According to the structural characteristics of the reported inhibitor of glucosamine-6-phosphate synthase (GlmS), and based on the concept of develo** a natural green pesticide lead compound, the structurally similar natural product oleanolic acid was used as the parent molecule. According to the principle of active substructure splicing, 18 oleanane-type conjugates with 1,2,3-Triazole fragment were designed and synthesized by introducing the effective and active group triazole structure of pesticides. In addition, all of the synthesized structures were new compounds. The structure of the synthesized triazole compound and some intermediates was confirmed by ${}^1$H-NMR, ${}^{13}$C-NMR and HRMS, and the results were in accordance with the intended design idea.

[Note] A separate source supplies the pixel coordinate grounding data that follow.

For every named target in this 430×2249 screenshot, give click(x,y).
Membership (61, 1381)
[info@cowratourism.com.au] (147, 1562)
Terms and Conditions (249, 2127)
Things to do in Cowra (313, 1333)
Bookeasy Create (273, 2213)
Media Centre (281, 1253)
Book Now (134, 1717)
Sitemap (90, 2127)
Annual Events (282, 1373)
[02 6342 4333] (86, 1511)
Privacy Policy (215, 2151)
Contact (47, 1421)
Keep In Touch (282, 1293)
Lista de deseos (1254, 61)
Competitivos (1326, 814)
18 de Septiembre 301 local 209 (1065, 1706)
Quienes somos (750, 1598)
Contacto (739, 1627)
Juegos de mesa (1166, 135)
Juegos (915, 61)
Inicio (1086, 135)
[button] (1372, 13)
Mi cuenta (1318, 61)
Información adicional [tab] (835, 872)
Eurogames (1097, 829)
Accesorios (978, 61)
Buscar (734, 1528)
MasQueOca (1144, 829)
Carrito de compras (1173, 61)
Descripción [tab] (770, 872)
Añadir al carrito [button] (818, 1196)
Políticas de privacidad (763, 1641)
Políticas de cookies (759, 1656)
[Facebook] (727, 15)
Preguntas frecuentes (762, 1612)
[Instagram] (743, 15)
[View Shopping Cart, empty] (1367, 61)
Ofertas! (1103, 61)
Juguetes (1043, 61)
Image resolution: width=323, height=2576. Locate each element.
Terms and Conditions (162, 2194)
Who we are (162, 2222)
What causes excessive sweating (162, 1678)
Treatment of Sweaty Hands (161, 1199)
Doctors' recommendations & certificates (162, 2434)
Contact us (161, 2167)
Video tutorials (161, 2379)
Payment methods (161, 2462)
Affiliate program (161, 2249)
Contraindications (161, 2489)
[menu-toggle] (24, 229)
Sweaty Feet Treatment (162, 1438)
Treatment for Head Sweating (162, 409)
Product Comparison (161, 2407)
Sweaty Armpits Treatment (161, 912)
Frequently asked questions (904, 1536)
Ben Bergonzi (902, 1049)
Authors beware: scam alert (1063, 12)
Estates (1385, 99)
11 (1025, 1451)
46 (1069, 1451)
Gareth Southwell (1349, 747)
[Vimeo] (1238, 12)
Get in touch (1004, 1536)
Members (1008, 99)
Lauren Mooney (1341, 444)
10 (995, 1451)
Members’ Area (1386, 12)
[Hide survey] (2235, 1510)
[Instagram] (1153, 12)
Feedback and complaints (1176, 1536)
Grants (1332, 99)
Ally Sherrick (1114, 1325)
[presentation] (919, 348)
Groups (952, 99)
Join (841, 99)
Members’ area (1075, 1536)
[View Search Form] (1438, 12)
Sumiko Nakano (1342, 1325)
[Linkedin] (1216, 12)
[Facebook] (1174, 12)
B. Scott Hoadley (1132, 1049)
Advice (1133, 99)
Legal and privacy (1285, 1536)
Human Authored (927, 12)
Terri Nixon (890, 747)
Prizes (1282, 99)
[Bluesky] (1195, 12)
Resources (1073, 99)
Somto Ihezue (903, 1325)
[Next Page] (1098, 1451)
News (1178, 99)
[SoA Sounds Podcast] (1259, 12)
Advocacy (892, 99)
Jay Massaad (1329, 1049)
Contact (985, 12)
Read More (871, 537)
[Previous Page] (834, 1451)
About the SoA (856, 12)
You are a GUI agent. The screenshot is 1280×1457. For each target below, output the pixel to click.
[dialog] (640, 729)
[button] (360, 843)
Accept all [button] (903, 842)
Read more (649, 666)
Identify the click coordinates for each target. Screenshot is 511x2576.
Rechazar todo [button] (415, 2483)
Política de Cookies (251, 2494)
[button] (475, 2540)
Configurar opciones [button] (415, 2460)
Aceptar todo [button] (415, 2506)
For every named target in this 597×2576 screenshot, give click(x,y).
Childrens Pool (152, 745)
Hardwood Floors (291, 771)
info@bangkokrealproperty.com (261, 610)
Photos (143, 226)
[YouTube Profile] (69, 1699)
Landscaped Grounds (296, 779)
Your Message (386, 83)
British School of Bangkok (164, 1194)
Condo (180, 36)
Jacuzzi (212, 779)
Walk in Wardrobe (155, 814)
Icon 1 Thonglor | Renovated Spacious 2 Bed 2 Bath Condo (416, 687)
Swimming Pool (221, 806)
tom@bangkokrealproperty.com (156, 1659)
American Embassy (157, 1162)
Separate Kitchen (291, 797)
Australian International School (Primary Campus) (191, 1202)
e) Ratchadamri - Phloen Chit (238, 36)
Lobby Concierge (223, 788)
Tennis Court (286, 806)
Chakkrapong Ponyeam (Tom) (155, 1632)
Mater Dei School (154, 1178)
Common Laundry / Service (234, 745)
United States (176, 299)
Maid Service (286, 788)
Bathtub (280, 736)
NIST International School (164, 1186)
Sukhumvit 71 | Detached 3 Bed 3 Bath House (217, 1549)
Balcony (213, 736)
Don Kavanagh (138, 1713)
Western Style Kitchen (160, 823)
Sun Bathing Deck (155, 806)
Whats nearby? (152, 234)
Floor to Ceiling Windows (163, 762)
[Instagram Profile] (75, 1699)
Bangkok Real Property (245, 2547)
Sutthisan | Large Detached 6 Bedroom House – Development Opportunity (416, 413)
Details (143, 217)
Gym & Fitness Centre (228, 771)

The results of the antifungal activity assay showed that the oleanane-type conjugates with 1,2,3-Triazole fragment had certain antifungal activity against the six pathogenic fungi at a concentration of 50 $\mathsf{\mu }$g/mL. The target compounds demonstrated conspicuous inhibitory effects on Sclerotinia sclerotiorum, Botrytis cinerea Pers and Rhizoctonia solani Kuhn, with an inhibition rate higher than 50%. Compared with the raw material oleanolic acid OA, the antifungal activity of the target was significantly improved. The antifungal effects of compounds 1e, 1f, 1g, 2e, 2f and 2g on Sclerotinia sclerotiorum were particularly prominent, 85.6%, 83.1%, 87.6%, 86.8%, 87.7%, and 89.6%, respectively. Structural analysis of the compound revealed that the benzene ring (e.g., fluorine, chlorine, nitro) of the electron-withdrawing substituent increases the activity. Subsequent work will further explore the development of new lead compounds through the study of structure–activity relationships, laying the experimental foundation for the research of novel glucosamine-6-phosphate synthase inhibitors.

5. Patents

Zhao, H.Q; Chen, Z.L; Xu, C; Zhao, W.T; Zhao, J.Z; Hu; P.Y. Preparation Method and Application of Oleanolic Acid Derivative. China Patent, CN: 107857791A, 2018-03-30.